第58話

「やっぱり失敗だった……」


 これを言うのは何度目かになるか。

 柊家の当主である俊夫に頼まれ、綾愛と奈津希の海水浴について行き、おかしな男が近付かないようにしてくれと言われていた。

 たしかに2人は見た目が良いので寄ってくる者もいるかもしれないが、いくら何でもたいした数ではないと思っていたが、その考えが甘かった。

 伸が側にいるというのに、ナンパしてくる男がひっきりなしだった。

 しかも、綾愛だけでなく奈津希までもだった。

 この海岸はロリコンで溢れているのかと、文句を言いたいところだ。


「大変だったわね……」


「全部おごりなんだから許してよ」


「……まあいいか」


 2人に声をかけてきた男たちを止める伸は、海水浴どころではない。

 中には暴力を振るって来るような者もおり、大人しくさせることに動かなければならなくなった。
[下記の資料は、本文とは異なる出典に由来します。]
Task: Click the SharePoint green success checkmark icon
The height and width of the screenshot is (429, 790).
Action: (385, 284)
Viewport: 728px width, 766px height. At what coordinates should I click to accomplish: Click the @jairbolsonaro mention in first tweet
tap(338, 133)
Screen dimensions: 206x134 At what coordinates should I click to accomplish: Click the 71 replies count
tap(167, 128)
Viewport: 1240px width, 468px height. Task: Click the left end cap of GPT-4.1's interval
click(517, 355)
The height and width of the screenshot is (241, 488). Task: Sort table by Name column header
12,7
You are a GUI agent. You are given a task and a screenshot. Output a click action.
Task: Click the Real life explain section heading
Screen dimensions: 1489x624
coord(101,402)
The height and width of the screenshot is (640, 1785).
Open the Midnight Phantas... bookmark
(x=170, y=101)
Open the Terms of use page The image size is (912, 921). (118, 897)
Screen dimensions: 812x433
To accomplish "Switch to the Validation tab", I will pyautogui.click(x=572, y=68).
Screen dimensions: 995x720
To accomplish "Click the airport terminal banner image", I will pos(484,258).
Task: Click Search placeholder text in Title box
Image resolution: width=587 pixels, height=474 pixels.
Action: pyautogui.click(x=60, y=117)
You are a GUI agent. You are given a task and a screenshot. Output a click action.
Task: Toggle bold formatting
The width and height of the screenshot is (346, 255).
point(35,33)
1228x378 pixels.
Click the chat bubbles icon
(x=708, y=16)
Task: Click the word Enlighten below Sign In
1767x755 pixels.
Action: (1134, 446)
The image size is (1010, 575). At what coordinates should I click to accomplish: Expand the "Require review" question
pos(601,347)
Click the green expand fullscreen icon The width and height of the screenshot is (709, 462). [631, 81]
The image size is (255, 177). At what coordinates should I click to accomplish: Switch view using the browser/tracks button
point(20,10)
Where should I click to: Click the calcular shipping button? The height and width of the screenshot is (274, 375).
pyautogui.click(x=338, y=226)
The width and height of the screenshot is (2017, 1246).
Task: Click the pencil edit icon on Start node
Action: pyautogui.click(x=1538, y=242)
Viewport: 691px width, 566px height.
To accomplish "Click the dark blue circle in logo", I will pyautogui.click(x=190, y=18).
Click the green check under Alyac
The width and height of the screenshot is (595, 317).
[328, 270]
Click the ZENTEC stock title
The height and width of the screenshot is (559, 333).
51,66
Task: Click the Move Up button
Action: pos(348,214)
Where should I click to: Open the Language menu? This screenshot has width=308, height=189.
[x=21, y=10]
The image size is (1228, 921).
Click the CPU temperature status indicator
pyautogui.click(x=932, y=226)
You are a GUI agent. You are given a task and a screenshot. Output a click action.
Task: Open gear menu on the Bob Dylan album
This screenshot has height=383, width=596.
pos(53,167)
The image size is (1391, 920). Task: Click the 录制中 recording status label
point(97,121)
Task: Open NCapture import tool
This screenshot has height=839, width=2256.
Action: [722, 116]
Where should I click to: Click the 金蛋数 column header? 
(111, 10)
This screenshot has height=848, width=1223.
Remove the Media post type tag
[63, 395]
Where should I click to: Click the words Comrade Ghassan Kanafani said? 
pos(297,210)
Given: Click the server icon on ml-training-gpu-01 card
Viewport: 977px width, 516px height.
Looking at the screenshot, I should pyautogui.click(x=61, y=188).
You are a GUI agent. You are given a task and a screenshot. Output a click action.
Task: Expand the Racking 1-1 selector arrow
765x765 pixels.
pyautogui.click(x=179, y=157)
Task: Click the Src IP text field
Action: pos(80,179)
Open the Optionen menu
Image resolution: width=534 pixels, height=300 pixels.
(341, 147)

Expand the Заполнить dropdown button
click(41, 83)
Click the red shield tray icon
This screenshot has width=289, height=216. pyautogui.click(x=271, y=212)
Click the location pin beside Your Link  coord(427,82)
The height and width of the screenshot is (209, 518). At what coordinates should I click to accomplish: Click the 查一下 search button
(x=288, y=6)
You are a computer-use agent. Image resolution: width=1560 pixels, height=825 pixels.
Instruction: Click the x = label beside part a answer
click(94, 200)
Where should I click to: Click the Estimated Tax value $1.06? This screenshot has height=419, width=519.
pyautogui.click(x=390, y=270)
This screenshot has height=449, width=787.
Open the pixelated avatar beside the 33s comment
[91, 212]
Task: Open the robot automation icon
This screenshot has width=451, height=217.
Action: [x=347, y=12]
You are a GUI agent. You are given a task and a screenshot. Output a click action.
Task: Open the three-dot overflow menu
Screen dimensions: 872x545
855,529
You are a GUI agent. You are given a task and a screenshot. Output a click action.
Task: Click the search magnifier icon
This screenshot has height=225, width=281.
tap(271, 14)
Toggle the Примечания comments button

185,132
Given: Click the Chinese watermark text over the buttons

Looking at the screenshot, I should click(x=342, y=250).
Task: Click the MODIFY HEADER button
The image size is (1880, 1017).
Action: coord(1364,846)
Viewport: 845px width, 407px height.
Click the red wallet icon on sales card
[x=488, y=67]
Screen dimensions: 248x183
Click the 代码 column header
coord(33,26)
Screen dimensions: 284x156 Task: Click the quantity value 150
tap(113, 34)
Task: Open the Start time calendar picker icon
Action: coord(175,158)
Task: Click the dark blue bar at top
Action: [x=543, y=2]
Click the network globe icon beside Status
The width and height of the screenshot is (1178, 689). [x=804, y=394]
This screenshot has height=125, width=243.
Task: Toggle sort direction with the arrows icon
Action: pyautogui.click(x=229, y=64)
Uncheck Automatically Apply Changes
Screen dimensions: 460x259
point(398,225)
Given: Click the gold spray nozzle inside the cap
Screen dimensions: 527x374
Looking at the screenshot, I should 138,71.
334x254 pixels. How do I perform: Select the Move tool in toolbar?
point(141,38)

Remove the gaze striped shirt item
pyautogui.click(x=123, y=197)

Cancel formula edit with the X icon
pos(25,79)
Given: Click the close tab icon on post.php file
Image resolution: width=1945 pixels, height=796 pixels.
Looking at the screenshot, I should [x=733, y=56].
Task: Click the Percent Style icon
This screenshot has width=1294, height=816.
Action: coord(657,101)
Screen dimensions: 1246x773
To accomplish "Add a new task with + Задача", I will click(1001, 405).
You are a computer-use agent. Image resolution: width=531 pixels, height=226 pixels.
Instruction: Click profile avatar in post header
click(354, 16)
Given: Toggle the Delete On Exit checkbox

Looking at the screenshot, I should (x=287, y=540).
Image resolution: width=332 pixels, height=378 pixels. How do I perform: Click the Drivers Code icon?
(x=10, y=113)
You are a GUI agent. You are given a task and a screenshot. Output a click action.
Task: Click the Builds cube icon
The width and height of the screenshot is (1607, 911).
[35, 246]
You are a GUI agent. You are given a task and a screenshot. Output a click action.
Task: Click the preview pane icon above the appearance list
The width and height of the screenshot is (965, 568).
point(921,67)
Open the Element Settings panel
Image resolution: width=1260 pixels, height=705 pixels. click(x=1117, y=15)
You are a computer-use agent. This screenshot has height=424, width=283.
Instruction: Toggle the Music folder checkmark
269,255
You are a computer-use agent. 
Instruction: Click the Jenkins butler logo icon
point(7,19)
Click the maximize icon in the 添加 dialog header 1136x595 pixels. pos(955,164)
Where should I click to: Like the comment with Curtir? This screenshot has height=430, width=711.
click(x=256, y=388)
 のんびりすることを求めていたのだが、休まる時がないまま昼の時間になってしまった。

 海の家の微妙なカレーを食べ終わり、ため息つく伸に対して綾愛と奈津希は申し訳なさそうに話す。

 ここに来れたのも柊家の仕事にバイトとしてついてきたのだし、この自由日も合わせて伸にかかる宿泊費用の全てを柊家が出してくれるということになっている。

 海になんてなかなか来られないのだから、タダで来れたのだからこれ以上文句も言いづらい。

 ナンパ男たちを静かにさせるのにちょっとした騒ぎになったので、伸たちの周りにはもう寄って来ることはないだろう。

 午後は静かにできることを祈りつつ、伸はひとまず気持ちを落ち着かせた。


「あっ!?」


「お~! 伸!」


 昼食を終えて少しした頃、ようやくのんびりしていた伸は知り合いの姿を確認した。

 向こうも伸に気付いたらしく、手を振って近付いてきた。


「ヒーローじゃん!」


「……やめてくれ」


 近付いてきたのは、昨日出現した魔物を倒して新聞の一面に載ることになった伸の友人の了だった。

 その了に、伸は揶揄うように声をかける。

 それに対し、了は本気で困ったように返事をした。


「新聞社の人とかに色々聞かれたけど、頭怪我した時から全然記憶がないんだ」


 昨日巨大イカの魔物と戦った時、了は頭部にダメージを受けて意識が混濁し、それを取り戻した時には自分が魔物を倒したということになっていた。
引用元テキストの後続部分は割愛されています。